---------- Dataset records ----------

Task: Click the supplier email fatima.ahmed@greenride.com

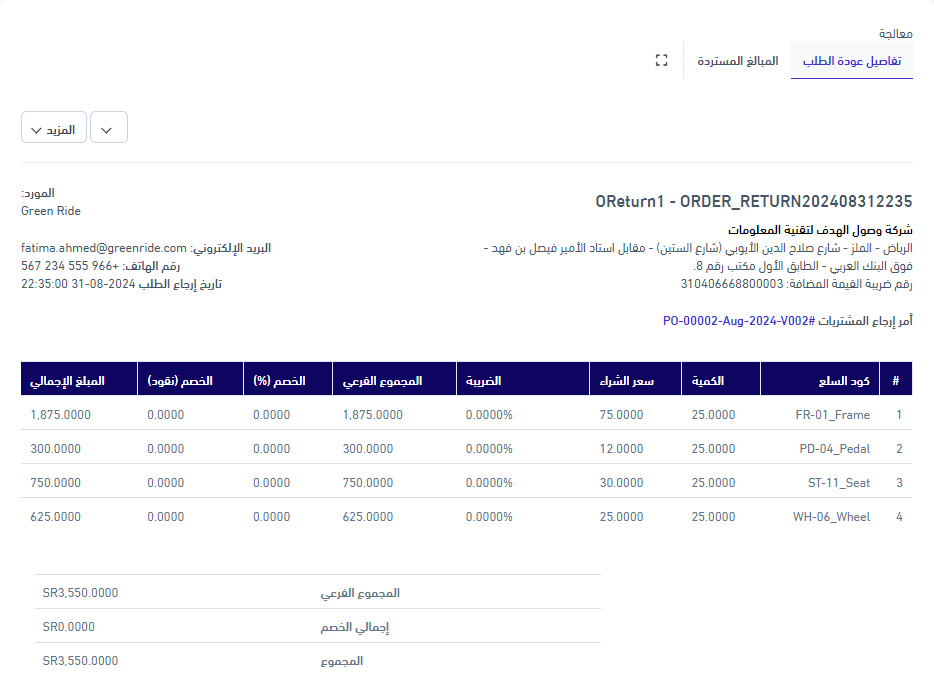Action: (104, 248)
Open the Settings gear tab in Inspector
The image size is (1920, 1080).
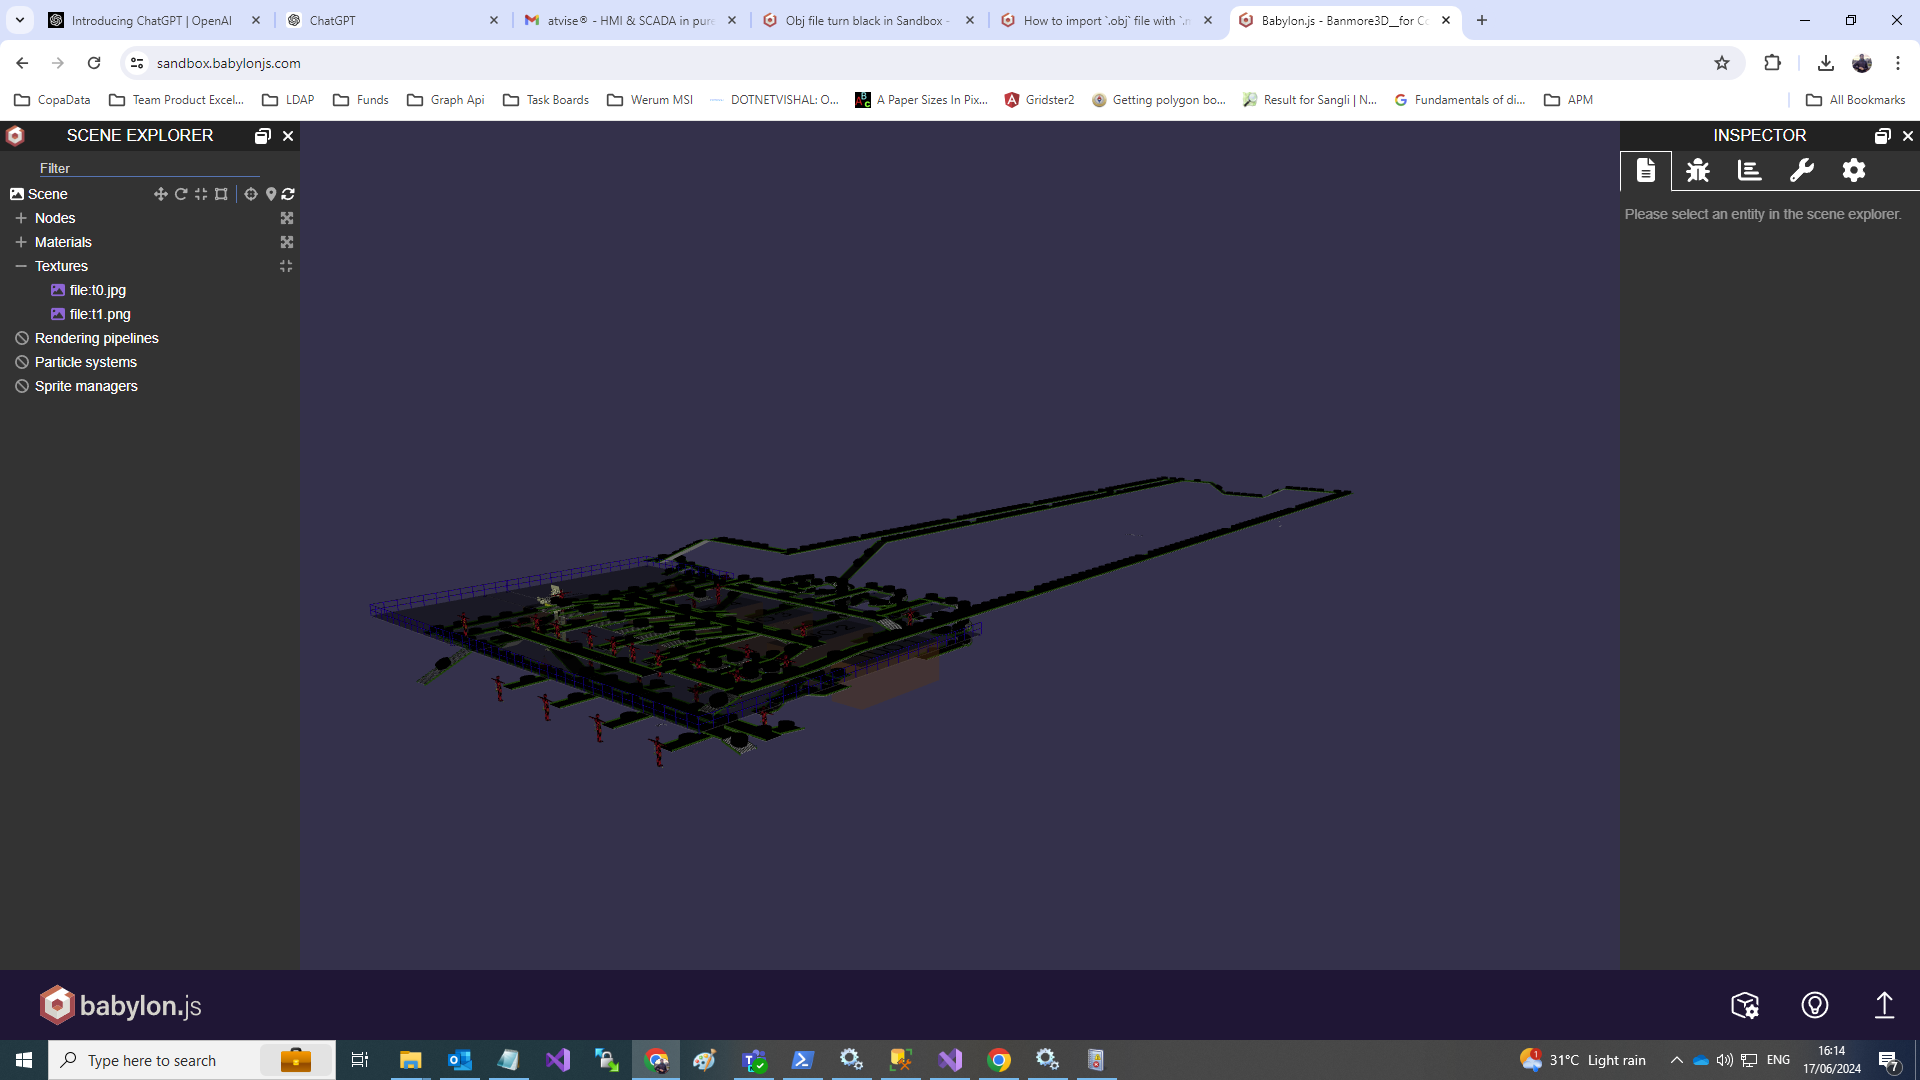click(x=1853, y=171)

----------

[Objective] Can you edit the records above so that "Inspector" becomes "Properties" and nothing else changes? Leave the pictures out of your answer.

[Result]
Task: Click the supplier email fatima.ahmed@greenride.com

Action: (104, 248)
Open the Settings gear tab in Properties
The image size is (1920, 1080).
click(x=1853, y=171)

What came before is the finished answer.